The fantasyland of a return to real estate boom times is hitting hard against the reality of the actual economy as the latest EI figures are released.
The number of British Columbians collecting employment insurance climbed again in April, rising by another 1,400 recipients. Statistics Canada said that the total number of EI recipients in B.C. hit 82,700 people, up 1.7% from the month before.
This now represents a dramatic rise in EI recipients in BC.
Since October 2008, the total percentage increase in EI is an astonishing 81.6% (37,200 people).
"Between April 2008 and April 2009, the increase in the number of beneficiaries in British Columbia was widespread, tripling in Cranbrook, Kelowna and Campbell River, and doubling in most other major centers," Statistics Canada said in a news release.
"In Victoria, the number of beneficiaries increased by 2,500 to 3,900, while in Vancouver, there were 34,500 people receiving regular benefits, an increase of 20,500 over 12 months."
Statistics Canada said that the province's hardest hit sectors in terms of job losses includes construction, transportation and warehousing, accommodation and food services, finance and insurance as well as forestry and logging.
My email box has been filled these last two days with comments from readers who despair about the latest surge in the real estate market.
"How can prices be going up?", they ask.
The fact of the matter is that our governments are desperate to stall and stave off continued declines in real estate values in the hope that the economy can be resuscitated.
It is the natural reaction of people to protect what they have (and thus the natural reaction of governments). Unfortunately we live in a capitalist oriented system, and the nature of that system is to tear down what isn't working and allow capital/resources to redeploy.
When this process happens every few generations, it triggers a very painful but necessary chain of events.
And it takes the extraordinary politician to allow it to happen.
Regrettably a politician that facilitates it will probably fail to win re-election. Thus we have politicians who meddle and that meddling often exacerbates the situation.
Thus our government has slashed the Bank of Canada rate to an astounding 0.25% in an attempt to prevent capitalism's 'creative destruction'. And the cheap money is doing it's job by stimulating buying to create a temporary effect.
But it is temporary.
The reality of our economic situation is that unemployment is at an 11-year high. Our manufacturing sector been decimated, our major car companies are bankrupt, Air Canada - our national airline - is being bailed out, retail sales are plunging and our federal government’s finances have been utterly trashed leading to the greatest deficit in the history of our country.

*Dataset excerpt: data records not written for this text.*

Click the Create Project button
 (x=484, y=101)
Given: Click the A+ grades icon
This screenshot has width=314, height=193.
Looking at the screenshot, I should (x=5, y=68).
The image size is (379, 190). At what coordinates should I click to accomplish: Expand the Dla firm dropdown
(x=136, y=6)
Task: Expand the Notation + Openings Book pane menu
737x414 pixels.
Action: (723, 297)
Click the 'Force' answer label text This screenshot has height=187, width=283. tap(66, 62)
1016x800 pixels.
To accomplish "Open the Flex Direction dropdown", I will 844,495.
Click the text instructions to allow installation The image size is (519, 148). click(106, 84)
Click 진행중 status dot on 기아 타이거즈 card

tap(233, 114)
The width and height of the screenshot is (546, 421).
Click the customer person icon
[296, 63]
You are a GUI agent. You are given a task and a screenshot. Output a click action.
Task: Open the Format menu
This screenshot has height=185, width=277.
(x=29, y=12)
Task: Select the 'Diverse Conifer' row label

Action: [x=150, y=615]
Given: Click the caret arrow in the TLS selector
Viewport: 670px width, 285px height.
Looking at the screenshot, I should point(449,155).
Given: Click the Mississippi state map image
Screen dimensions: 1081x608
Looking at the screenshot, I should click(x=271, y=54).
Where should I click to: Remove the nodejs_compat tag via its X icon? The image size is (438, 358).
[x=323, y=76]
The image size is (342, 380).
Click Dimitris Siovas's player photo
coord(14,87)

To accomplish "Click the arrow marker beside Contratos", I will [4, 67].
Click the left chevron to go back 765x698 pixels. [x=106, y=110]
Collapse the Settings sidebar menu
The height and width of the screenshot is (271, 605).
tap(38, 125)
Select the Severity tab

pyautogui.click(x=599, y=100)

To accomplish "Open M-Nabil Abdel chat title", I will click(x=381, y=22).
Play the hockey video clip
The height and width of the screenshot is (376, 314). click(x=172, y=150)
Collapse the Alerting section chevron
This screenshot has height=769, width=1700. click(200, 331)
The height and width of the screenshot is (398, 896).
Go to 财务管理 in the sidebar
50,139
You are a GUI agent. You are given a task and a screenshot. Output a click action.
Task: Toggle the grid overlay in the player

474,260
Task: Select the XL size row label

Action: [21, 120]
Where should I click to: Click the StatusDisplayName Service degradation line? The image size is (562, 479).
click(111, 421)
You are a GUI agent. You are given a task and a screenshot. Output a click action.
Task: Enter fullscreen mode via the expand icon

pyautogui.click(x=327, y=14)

In light of all this, is buying real estate property at the current prices really a smart idea?
Cheap money is leveraging the market right now.
Increasing unemployment, closed up factories, rising mortgage rates, soaring energy costs, record household and mortgage debt levels and the inevitable surge of higher taxes is going to take it's toll.
The fall of the real estate market is going to be all the more harder and sharper when it comes.
The story here isn't amazement that the buying frenzy has returned.
The real story is understanding how it is that people can't see what's coming.